Ayas ZO, Asil K, Ocal R (2017) The Clinico-Radiological Spectrum of Dyke-Davidoff-Masson Syndrome in adults. J Neurol Neurol Sci Disord 3(1): 038-042. DOI: 10.17352/jnnsd.000019

Background: Dyke-Davidoff-Masson syndrome (DDMS) is characterized by cerebral hemiatrophy, epileptic seizures, contralateral hemiplegia/hemiparesis, and mental retardation.

Aims: In this study, clinical and radiological investigations of seven patients who were diagnosed with DDMS as adults age were evaluated and discussed with the literature.

Study Design: The medical records of 7 patients diagnosed with DDMS at hospital were retrospectively and cross-sectionally examined.

Methods: Seven patients with DDMS diagnosed at adulthood between 2010 and 2016 were studied in our study. Patients’ age, gender, etiological risk factors, presenting symptoms, lateralization, neurological examinations, computed tomography (CT) and / or magnetic resonance imaging (MRI) results were evaluated.

Results: Seven patients (4 male, 3 female) were included in our study. The mean age ± SD of the patients was 46±21 years. Clinical presentation of 6 patients was epileptic seizure. One patient was presented with head trauma due to a fall.

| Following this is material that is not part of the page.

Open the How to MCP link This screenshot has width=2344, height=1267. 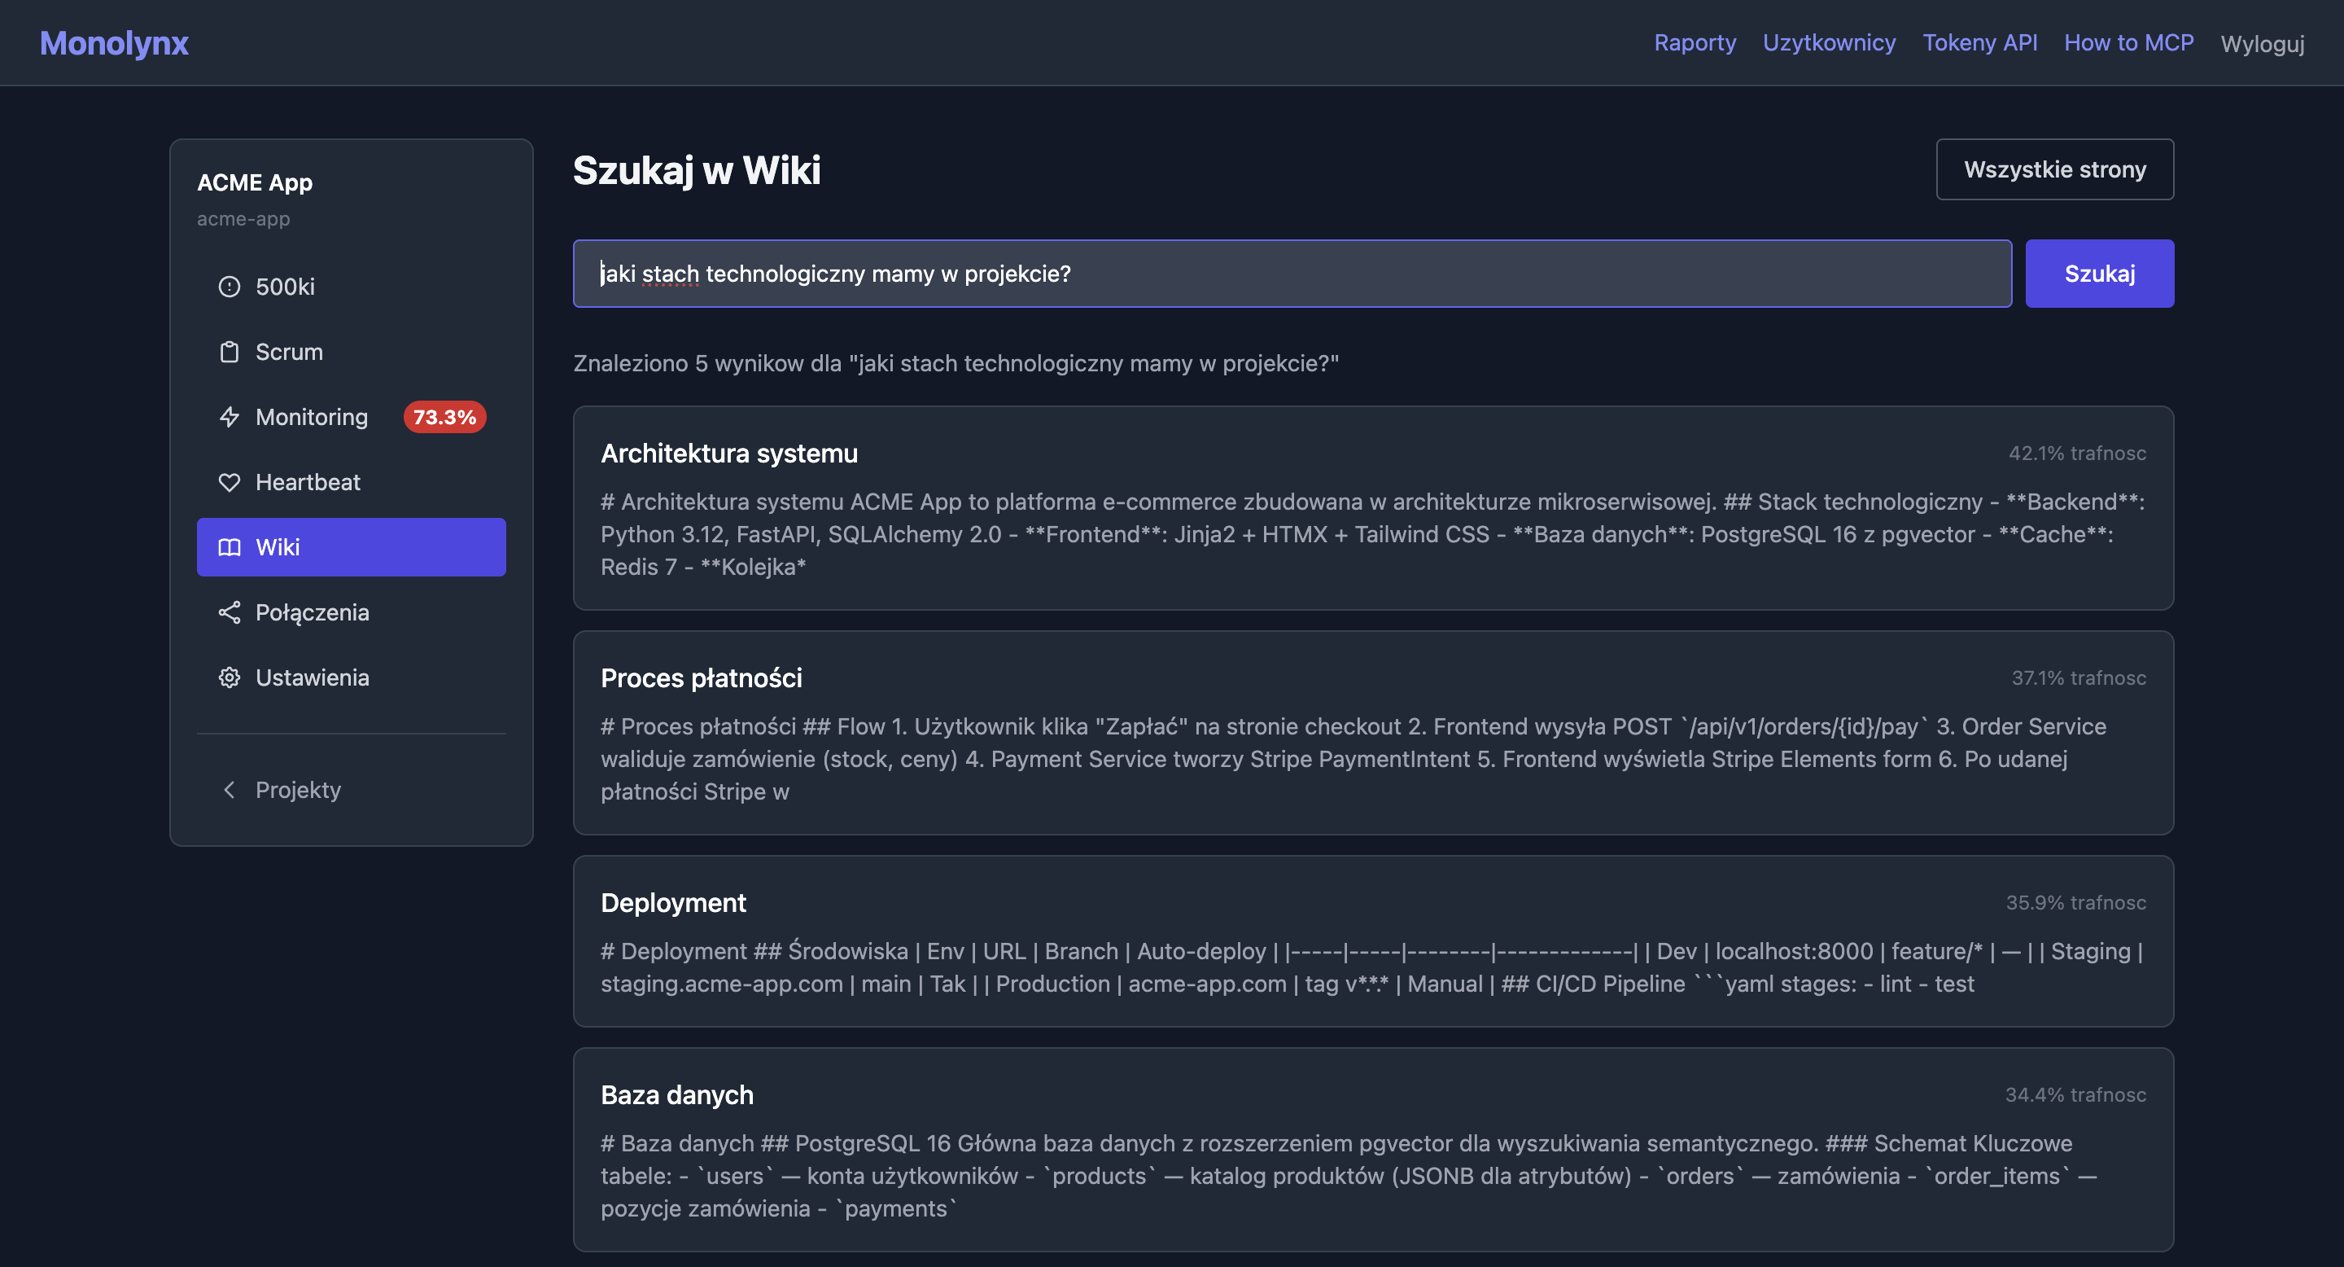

Three of the patients were experiencing seizures for the first time, and 3 had a known history of epilepsy. Severe mental retardation was detected in 2 of the patients presenting with seizures. Two patients had complex partial seizures, 3 patients had generalized tonic clonic seizures (GTC), and 1 had GTC and myoclonic seizure. Mental retardation was mild in 3 patients and severe in 2 patients. A congenital cause was detected in 1 patient in the etiologic investigation. In 2 patients, a childhood of menengitis history was determined to be the acquired cause. In four patients, the etiology was not identified. We observed left hemisphere involvement in 4 patients and right hemisphere involvement in 3 patients. Brain imaging was performed by CT only in 4 patients and by MRI only in 3 patients. All patients were diagnosed with DDMS at adulthood. All patients had hemiatrophy in unilateral hemisphere. Atrophy in basal ganglia was detected in 5 patients, and atrophy in brain stem in 4 patients. Calvarial thickening was observed in 4 patients. Hyperpneumonitization was seen in mastoid cells in 3 patients. Sinus hyperpneamonitization, including in the paranasal and frontal sinuses, was seen in 6 patients.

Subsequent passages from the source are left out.